>> BEGIN
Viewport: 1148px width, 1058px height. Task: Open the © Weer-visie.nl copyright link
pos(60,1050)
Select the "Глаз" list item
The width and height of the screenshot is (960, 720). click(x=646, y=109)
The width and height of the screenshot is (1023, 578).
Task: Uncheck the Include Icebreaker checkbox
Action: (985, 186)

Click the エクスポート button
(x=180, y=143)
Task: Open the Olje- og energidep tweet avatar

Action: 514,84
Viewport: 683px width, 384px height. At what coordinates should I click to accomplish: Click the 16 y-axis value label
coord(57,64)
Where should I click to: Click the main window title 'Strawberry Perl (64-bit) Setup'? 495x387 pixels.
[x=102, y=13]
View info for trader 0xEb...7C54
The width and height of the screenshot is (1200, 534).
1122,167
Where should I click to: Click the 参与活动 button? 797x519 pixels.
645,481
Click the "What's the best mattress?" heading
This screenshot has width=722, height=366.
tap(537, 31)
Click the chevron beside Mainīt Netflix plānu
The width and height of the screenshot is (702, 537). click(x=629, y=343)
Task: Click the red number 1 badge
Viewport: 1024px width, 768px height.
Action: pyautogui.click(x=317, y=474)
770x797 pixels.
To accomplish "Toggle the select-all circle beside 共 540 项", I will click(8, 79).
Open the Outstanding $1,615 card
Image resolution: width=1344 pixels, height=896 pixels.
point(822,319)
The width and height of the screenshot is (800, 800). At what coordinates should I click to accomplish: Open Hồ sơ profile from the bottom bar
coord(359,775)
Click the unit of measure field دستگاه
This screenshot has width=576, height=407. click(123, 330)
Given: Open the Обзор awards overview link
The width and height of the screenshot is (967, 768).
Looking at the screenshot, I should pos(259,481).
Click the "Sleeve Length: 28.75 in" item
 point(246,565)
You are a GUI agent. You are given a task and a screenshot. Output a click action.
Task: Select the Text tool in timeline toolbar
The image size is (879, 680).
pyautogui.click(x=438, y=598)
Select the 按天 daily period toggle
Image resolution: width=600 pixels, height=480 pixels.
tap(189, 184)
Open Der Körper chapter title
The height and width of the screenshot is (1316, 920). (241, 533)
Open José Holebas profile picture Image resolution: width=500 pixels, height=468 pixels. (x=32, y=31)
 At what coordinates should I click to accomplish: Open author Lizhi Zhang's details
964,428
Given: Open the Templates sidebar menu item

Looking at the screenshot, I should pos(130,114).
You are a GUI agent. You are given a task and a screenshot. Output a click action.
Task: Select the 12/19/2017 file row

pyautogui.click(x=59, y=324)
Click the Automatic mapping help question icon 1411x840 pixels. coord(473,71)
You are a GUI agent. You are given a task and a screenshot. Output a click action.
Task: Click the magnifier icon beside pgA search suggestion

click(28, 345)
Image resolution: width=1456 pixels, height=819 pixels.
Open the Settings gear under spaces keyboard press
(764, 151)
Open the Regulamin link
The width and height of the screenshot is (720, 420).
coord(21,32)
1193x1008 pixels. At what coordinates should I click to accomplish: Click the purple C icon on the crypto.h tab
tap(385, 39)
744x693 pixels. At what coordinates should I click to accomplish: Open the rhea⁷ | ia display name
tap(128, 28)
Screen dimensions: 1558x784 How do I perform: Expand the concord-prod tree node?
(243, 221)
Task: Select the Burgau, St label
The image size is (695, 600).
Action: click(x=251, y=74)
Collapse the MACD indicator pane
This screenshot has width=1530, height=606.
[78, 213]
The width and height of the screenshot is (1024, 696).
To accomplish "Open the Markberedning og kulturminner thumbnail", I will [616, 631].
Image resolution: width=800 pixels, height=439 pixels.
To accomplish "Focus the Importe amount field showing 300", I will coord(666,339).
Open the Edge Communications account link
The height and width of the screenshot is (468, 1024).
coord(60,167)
>> END
=== THE TASK ===
Extract the lines from the line with "770x797 pixels." to the line with "coord(359,775)", inclusive, and reproduce them verbatim.

=== SOLUTION TO THIS TASK ===
770x797 pixels.
To accomplish "Toggle the select-all circle beside 共 540 项", I will click(8, 79).
Open the Outstanding $1,615 card
Image resolution: width=1344 pixels, height=896 pixels.
point(822,319)
The width and height of the screenshot is (800, 800). At what coordinates should I click to accomplish: Open Hồ sơ profile from the bottom bar
coord(359,775)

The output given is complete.